* [TEXTAUSZUG]
--------------------------------
M 17 K 14.1404 2015-05-21 Urt VGMUENCHEN VG München

Tenor

I. Von dem Zulassungsverfahren wird der Antrag auf Zulassung der Berufung gegen die Abweisung der Klage gegen die Ziffern 4 und 4 (Zwangsgeldandrohungen) des Bescheids des Beklagten vom 18. März 2014 abgetrennt und insoweit unter dem Az. 20 ZB 17.969 fortgeführt.
II. Im Übrigen wird der Antrag auf Zulassung der Berufung abgelehnt.
III. Die Kosten des Zulassungsverfahrens Az. 20 ZB 15.1850 einschließlich der außergerichtlichen Kosten des Beigeladenen hat die Klägerin zu tragen.
IV. Der Streitwert wird für das Berufungszulassungsverfahren Az. 20 ZB 15.1850 auf 20.000,00 € festgesetzt.

Gründe

I.
Die Klägerin zeigte mit Schreiben vom 27. August 2012 beim Landratsamt Landsberg a. Lech (Landratsamt) eine gewerbliche Sammlung von Altkleidern und Altschuhen im Landkreis Landsberg a. Lech an. Unter „Verwertungsweg“ wurde ausgeführt, dass Verwertungsbetrieb die U. S… Vilnius, Litauen, sei, der vorgesehene Verwertungsweg sei die Vorbereitung zur Wiederverwendung, Recycling. Die Fehlwürfe (ca. 7% des Sammelumfangs) würden im Müllheizkraftwerk Kassel verbrannt.
--------------------------------
* [ZU ERLEDIGENDE AUFGABE] Wo werden laut Textauszug die Fehlwürfe aus der Sammlung verbrannt? Die Auflistung stammt aus einer anderen Quelle.

* [DATENAUSZUG]
--------------------------------
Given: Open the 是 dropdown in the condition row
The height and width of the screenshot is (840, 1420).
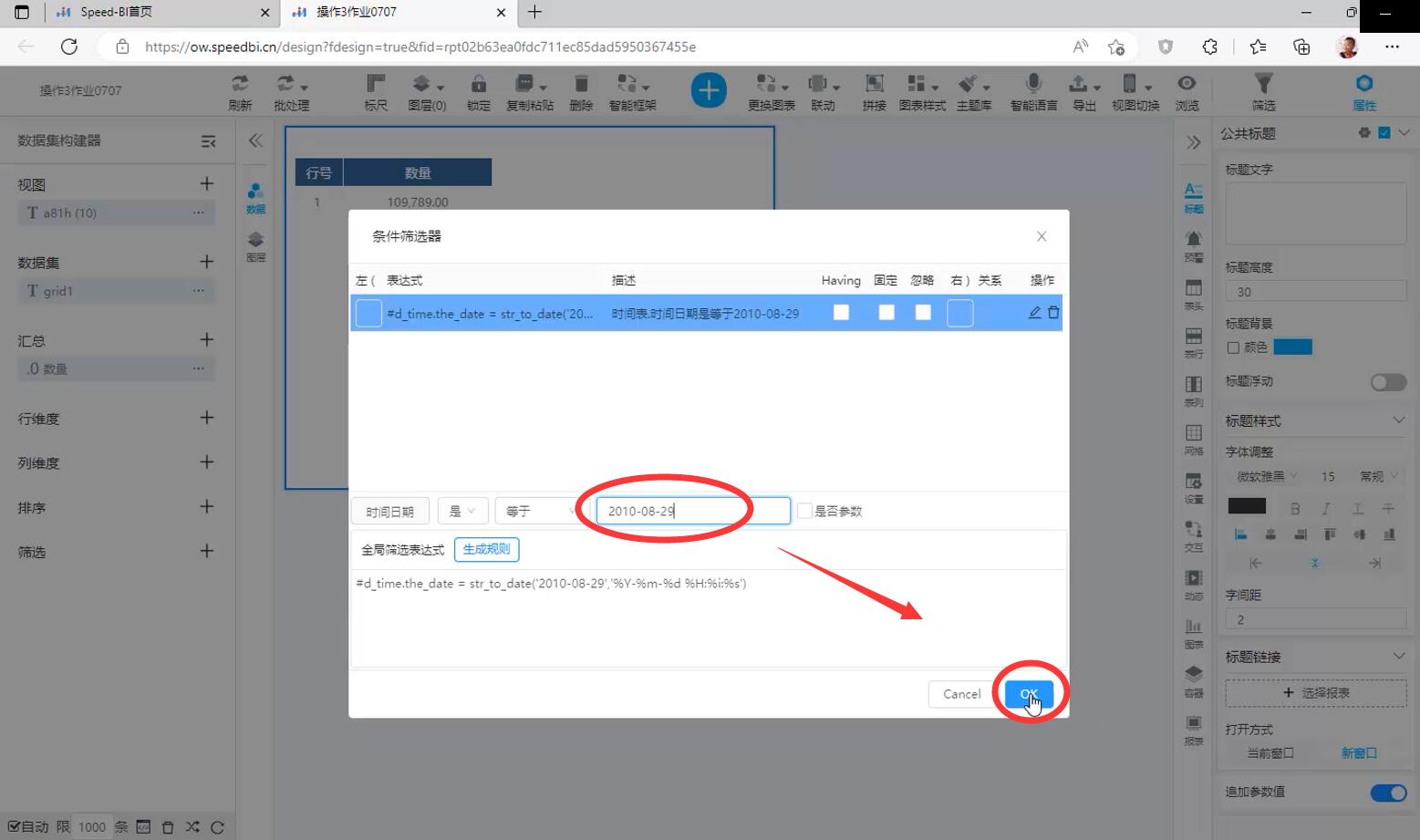Looking at the screenshot, I should 462,511.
--------------------------------
* [ERWARTETE ANTWORT] Im Müllheizkraftwerk Kassel.